Without skipping anything, transcribe the listing that follows.

#### Stored data ####

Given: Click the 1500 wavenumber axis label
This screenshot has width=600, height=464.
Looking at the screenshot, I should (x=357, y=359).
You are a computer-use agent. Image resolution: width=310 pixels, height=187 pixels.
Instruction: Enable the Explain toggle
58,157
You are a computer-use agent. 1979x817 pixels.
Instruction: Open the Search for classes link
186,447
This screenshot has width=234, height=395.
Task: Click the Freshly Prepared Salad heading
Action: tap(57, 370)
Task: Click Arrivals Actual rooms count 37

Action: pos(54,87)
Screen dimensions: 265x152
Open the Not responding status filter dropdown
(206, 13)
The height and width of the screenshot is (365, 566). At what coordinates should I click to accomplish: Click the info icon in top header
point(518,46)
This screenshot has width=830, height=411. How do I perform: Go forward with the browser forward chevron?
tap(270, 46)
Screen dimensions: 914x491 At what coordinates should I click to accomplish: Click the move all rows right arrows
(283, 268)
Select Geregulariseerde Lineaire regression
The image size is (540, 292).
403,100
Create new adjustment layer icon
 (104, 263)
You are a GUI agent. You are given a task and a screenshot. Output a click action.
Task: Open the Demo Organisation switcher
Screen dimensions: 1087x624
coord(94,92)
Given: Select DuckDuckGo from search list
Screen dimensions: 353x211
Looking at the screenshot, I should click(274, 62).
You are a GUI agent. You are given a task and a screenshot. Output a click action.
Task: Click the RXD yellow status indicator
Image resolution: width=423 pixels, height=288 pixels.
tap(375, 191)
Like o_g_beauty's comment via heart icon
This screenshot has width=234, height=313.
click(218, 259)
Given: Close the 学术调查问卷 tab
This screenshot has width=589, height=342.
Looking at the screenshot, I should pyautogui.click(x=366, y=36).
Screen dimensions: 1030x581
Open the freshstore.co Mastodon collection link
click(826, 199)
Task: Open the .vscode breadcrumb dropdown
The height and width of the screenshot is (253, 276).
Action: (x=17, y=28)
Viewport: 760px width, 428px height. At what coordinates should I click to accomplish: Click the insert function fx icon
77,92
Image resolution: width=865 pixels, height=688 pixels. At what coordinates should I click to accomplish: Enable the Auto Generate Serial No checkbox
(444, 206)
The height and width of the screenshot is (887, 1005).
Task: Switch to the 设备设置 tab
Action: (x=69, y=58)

####

Result of this exercise ▸
Given: Click the 1500 wavenumber axis label
This screenshot has width=600, height=464.
Looking at the screenshot, I should (x=357, y=359).
You are a computer-use agent. Image resolution: width=310 pixels, height=187 pixels.
Instruction: Enable the Explain toggle
58,157
You are a computer-use agent. 1979x817 pixels.
Instruction: Open the Search for classes link
186,447
This screenshot has width=234, height=395.
Task: Click the Freshly Prepared Salad heading
Action: tap(57, 370)
Task: Click Arrivals Actual rooms count 37

Action: pos(54,87)
Screen dimensions: 265x152
Open the Not responding status filter dropdown
(206, 13)
The height and width of the screenshot is (365, 566). At what coordinates should I click to accomplish: Click the info icon in top header
point(518,46)
This screenshot has width=830, height=411. How do I perform: Go forward with the browser forward chevron?
tap(270, 46)
Screen dimensions: 914x491 At what coordinates should I click to accomplish: Click the move all rows right arrows
(283, 268)
Select Geregulariseerde Lineaire regression
The image size is (540, 292).
403,100
Create new adjustment layer icon
 (104, 263)
You are a GUI agent. You are given a task and a screenshot. Output a click action.
Task: Open the Demo Organisation switcher
Screen dimensions: 1087x624
coord(94,92)
Given: Select DuckDuckGo from search list
Screen dimensions: 353x211
Looking at the screenshot, I should click(274, 62).
You are a GUI agent. You are given a task and a screenshot. Output a click action.
Task: Click the RXD yellow status indicator
Image resolution: width=423 pixels, height=288 pixels.
tap(375, 191)
Like o_g_beauty's comment via heart icon
This screenshot has width=234, height=313.
click(218, 259)
Given: Close the 学术调查问卷 tab
This screenshot has width=589, height=342.
Looking at the screenshot, I should pyautogui.click(x=366, y=36).
Screen dimensions: 1030x581
Open the freshstore.co Mastodon collection link
click(826, 199)
Task: Open the .vscode breadcrumb dropdown
The height and width of the screenshot is (253, 276).
Action: (x=17, y=28)
Viewport: 760px width, 428px height. At what coordinates should I click to accomplish: Click the insert function fx icon
77,92
Image resolution: width=865 pixels, height=688 pixels. At what coordinates should I click to accomplish: Enable the Auto Generate Serial No checkbox
(444, 206)
The height and width of the screenshot is (887, 1005).
Task: Switch to the 设备设置 tab
Action: (x=69, y=58)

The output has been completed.